------ Voci elencate ------

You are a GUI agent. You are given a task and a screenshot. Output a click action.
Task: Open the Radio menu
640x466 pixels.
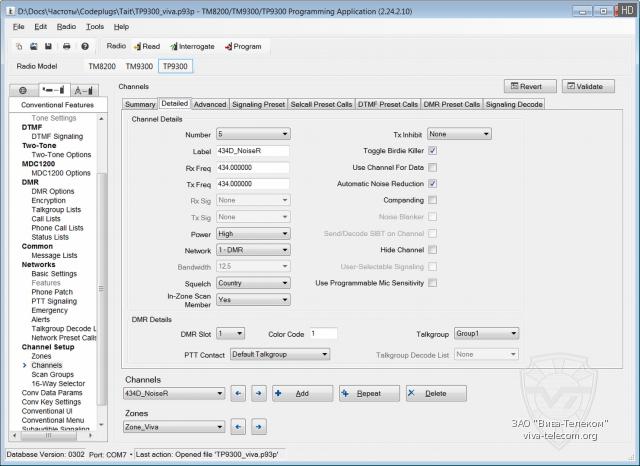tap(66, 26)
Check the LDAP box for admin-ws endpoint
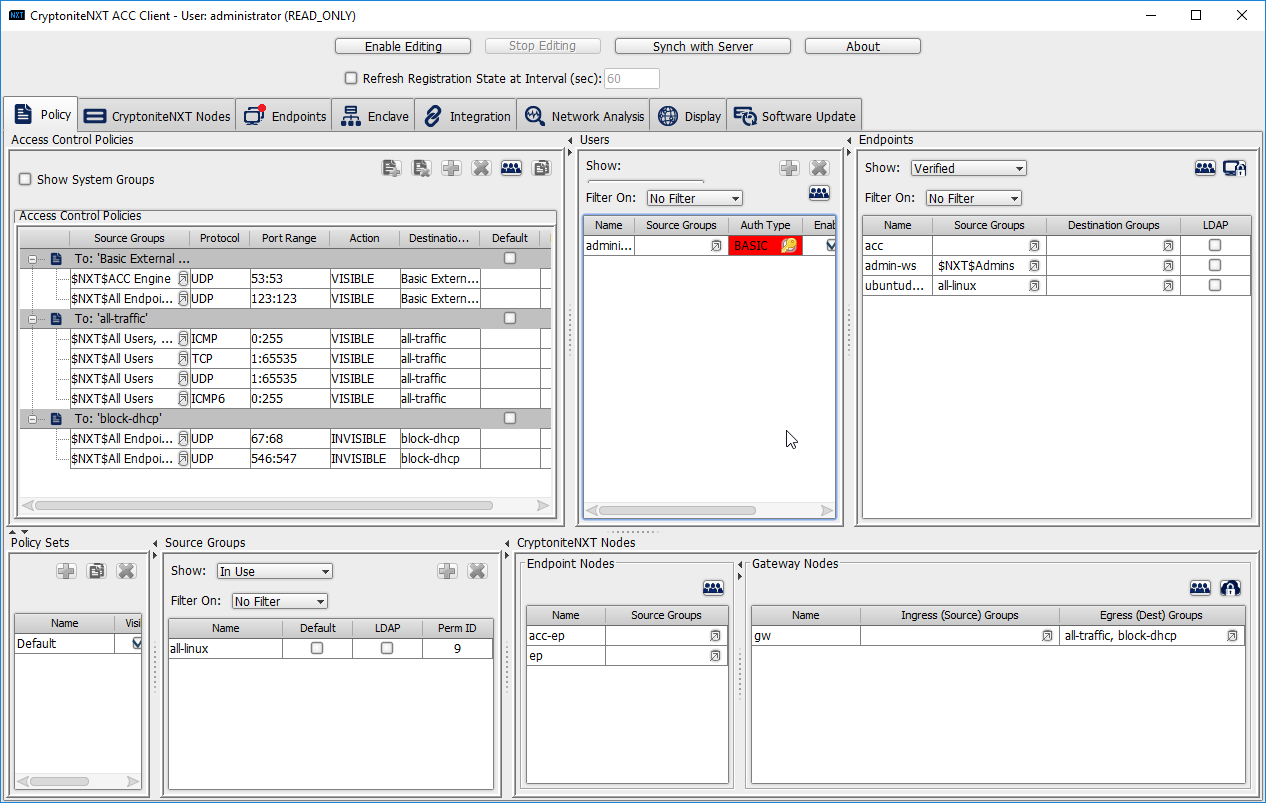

------

• _Consegna_
Inserisci tutte le righe dell'elenco in una tabella Markdown con le colonne «Numero» e «Riga», saltando le righe vuote. Escludi le immagini dalla risposta.

• _Soluzione_
| Numero | Riga |
|---|---|
| 1 | You are a GUI agent. You are given a task and a screenshot. Output a click action. |
| 2 | Task: Open the Radio menu |
| 3 | 640x466 pixels. |
| 4 | tap(66, 26) |
| 5 | Check the LDAP box for admin-ws endpoint |